Паскудное чувство нелепо сложившейся жизни, бессмысленно-смешного кругового воровства давило его: ворует себя у Танюхи, ворует у Ларки, сам у себя крадет то счастье, которое у них с Танюхой быть могло, а вот то, что могло бы быть с Ларкой, хочет взять и не может, как цепная собака – погнаться за кошкой. Разве только у Толика с Полечкой ничего не крадет… ну, конечно, ага, только мамку их мучает-старит, а так ничего.
– Нет, Шалимов, клин клином, – наконец-то дошло до него, как с горы.
– Это что же за клинышек, кто?
– А Валек твой, Валек, – даже не засмеялась она, и заныло в нутре: что ж, теперь и у брата будет он Ларку красть, на себя ее рвать, словно Тузик?
– Зря ты это. Его будешь мучить, себя…
– Почему это мучить? – сказала, и вот как ни въедался в непроглядную чернь ее глаз – так и не разгадал: изгаляется или и вправду клин клином – наконец-то сгодился Валек со своими бычиным упорством и собачьей привязчивостью? Вот ведь дурик: как будто не знает, что давно уже с Петькой она, поздно, поздно позарился, лишний тут, как репей. По рукам, что ли, дать – не тяни руки к братову!

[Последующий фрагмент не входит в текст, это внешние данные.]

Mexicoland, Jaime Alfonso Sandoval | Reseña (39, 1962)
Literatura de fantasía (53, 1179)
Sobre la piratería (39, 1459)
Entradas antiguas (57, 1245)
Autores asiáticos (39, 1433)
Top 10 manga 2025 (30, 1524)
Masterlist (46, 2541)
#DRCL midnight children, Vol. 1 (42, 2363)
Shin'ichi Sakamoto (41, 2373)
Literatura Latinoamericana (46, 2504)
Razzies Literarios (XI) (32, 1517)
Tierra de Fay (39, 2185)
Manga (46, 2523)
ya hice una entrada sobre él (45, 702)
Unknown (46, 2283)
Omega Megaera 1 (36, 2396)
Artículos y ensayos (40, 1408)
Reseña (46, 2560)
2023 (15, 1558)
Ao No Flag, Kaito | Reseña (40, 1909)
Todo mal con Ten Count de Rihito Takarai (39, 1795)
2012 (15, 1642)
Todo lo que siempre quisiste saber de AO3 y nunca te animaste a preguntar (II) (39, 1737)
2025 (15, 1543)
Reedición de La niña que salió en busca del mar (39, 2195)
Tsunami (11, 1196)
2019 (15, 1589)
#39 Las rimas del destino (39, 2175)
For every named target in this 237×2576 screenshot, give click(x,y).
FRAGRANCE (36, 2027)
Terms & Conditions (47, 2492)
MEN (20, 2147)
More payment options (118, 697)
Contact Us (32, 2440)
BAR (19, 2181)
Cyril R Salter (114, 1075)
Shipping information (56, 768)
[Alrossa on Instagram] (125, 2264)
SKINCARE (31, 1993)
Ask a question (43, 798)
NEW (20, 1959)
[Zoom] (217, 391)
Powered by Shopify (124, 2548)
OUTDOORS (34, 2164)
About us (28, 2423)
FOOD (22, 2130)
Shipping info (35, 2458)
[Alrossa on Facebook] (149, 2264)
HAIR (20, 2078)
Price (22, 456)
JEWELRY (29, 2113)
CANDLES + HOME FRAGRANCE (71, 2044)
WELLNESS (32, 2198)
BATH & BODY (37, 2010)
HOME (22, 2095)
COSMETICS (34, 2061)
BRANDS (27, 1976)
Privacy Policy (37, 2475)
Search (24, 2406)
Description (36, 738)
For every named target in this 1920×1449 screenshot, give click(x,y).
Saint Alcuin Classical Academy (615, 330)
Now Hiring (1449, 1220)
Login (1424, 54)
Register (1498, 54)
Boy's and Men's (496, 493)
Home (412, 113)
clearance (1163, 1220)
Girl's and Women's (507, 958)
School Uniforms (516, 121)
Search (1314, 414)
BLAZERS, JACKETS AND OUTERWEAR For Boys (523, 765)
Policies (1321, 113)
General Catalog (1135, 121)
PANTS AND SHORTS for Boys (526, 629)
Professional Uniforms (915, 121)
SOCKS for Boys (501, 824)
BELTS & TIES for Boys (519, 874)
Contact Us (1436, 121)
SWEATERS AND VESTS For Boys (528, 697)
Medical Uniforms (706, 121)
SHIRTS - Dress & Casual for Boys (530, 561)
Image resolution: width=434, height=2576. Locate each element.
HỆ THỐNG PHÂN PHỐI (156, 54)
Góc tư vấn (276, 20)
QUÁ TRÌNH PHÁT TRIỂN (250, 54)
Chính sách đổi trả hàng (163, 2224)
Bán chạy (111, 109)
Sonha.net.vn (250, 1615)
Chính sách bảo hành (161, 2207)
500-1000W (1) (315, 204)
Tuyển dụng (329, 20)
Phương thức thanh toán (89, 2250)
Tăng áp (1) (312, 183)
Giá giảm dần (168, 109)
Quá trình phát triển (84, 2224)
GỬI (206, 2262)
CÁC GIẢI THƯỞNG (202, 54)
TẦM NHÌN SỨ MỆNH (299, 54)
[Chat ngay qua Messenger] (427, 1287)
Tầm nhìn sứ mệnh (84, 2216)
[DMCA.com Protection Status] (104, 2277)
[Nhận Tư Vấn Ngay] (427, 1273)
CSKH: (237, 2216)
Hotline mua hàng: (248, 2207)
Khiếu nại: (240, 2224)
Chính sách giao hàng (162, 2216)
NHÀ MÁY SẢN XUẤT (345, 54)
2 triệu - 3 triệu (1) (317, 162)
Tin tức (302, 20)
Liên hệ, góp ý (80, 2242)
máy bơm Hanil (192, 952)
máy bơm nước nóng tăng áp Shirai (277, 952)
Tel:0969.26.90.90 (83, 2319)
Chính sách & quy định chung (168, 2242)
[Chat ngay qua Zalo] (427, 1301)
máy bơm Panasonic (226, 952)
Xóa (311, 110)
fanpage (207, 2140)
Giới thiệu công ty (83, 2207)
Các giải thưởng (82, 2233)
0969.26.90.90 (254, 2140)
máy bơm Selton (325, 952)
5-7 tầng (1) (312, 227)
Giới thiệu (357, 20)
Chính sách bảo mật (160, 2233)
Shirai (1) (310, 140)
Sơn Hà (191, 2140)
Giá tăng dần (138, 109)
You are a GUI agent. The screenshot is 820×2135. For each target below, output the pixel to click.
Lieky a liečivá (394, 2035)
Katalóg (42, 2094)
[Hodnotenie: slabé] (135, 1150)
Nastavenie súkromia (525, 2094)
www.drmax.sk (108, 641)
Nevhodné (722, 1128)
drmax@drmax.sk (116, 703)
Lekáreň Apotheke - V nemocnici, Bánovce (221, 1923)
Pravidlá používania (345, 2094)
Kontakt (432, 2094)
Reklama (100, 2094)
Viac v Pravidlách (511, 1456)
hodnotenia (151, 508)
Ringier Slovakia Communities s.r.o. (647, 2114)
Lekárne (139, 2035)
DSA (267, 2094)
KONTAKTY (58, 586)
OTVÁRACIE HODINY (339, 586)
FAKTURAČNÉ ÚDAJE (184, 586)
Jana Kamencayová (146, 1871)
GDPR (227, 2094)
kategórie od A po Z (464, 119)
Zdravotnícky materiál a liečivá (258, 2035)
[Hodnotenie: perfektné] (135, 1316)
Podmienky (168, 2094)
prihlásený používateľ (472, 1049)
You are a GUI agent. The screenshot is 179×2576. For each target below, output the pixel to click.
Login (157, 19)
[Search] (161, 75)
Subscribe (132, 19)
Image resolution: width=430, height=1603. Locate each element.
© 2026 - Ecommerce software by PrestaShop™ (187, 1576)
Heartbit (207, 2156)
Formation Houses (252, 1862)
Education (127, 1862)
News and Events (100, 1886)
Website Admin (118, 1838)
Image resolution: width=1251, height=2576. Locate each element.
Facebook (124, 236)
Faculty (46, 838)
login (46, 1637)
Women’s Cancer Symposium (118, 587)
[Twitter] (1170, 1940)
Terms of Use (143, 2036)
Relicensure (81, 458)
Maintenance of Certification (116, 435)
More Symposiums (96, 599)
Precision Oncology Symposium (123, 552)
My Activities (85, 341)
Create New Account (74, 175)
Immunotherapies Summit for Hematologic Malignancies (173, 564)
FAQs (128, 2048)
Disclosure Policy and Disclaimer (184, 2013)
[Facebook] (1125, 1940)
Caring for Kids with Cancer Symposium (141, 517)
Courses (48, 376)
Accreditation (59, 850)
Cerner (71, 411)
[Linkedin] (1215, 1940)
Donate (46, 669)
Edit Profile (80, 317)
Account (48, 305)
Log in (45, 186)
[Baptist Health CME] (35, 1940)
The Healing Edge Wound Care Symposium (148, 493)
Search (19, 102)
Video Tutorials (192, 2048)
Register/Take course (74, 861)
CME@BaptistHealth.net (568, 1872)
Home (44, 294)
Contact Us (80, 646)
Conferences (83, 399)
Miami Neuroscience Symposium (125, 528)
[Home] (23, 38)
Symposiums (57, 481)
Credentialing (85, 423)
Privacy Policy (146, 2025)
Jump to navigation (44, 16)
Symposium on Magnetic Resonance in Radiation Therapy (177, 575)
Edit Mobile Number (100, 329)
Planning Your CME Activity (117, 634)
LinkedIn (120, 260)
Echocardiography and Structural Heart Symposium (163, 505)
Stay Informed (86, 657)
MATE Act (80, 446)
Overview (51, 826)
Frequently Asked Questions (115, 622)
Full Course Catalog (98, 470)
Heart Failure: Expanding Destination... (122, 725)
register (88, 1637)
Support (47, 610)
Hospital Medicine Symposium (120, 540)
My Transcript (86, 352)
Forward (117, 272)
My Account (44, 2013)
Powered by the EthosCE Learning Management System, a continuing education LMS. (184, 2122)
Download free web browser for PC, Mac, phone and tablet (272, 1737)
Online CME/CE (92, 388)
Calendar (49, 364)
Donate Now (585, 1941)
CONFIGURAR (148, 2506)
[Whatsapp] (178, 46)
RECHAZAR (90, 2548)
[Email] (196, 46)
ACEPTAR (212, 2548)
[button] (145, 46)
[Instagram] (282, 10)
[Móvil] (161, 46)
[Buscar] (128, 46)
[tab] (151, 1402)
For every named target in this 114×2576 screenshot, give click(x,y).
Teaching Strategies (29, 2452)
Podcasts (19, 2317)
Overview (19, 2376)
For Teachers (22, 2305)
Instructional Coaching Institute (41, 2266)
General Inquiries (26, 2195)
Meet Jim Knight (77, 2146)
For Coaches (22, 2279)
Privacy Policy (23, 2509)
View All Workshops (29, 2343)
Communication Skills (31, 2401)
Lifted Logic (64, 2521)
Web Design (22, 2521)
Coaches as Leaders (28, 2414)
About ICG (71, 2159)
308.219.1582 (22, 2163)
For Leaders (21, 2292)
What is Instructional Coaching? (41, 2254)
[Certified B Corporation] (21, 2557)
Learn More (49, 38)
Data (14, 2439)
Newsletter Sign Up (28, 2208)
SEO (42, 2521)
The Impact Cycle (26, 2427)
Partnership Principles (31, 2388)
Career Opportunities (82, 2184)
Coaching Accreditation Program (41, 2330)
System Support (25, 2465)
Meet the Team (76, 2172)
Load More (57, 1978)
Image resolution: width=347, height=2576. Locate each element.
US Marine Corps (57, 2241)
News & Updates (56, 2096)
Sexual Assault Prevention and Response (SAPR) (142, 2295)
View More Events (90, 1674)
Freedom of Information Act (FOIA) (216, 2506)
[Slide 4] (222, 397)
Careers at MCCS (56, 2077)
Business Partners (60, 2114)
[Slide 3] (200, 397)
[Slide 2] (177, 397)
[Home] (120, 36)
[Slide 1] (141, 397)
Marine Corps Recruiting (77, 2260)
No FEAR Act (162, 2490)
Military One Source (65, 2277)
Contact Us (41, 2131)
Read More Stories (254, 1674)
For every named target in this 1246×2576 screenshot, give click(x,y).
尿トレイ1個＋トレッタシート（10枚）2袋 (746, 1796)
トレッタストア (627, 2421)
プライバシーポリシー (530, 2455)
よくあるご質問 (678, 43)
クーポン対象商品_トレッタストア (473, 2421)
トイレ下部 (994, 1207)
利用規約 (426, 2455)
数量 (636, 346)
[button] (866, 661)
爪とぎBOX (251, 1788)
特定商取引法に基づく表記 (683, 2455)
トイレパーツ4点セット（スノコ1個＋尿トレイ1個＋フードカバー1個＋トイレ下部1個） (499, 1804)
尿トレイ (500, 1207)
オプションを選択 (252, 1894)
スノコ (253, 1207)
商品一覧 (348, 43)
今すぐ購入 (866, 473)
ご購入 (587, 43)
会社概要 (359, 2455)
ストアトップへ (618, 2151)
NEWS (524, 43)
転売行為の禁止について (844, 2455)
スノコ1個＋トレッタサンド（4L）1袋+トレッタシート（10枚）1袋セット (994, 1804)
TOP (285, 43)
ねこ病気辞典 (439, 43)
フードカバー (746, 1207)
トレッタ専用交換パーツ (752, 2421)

– Прикрываешься им от меня.
– Да зачем прикрываться? Будем жить. Жить, как люди живут, – отвечала она, даже как бы истомно потягиваясь в предвкушении новой, свободной, безбоязненной жизни и белея в потемках ногами, даже будто еще разводя их под взбитой, не одернутой книзу рубашкой, раскрываясь в межножье, как эдакий жадный цветок, распускаясь, впуская, принимая в себя эту новую жизнь…
И движение это, вид березово-белых, оголенных по самое некуда и бесстыже раскинутых ног разъярили его.
– Это как?! – крикнул он, унимая потребность ударить непонятно кого: брата, Ларку, себя? – Это ты его чё… типа, любишь? А вот здесь, на кровати вот этой, со мной было что? Тоже, значит, любовь? Это как ты тогда называешься?
– Ну а ты как? – эхом отозвалась. – У тебя, значит, сердце большое, а я… У меня, значит, бешенство матки, шлагбаум заклинило – заезжай, кто желает. Нет, Шалимов, давай уж по-честному. Я вот тоже хочу с вашим братом, как вы с нашей сестрой. Во мне любви столько, что тебе одному слишком много. У тебя еще Танькина есть, а Валька твоего, может, и не полюбит никто.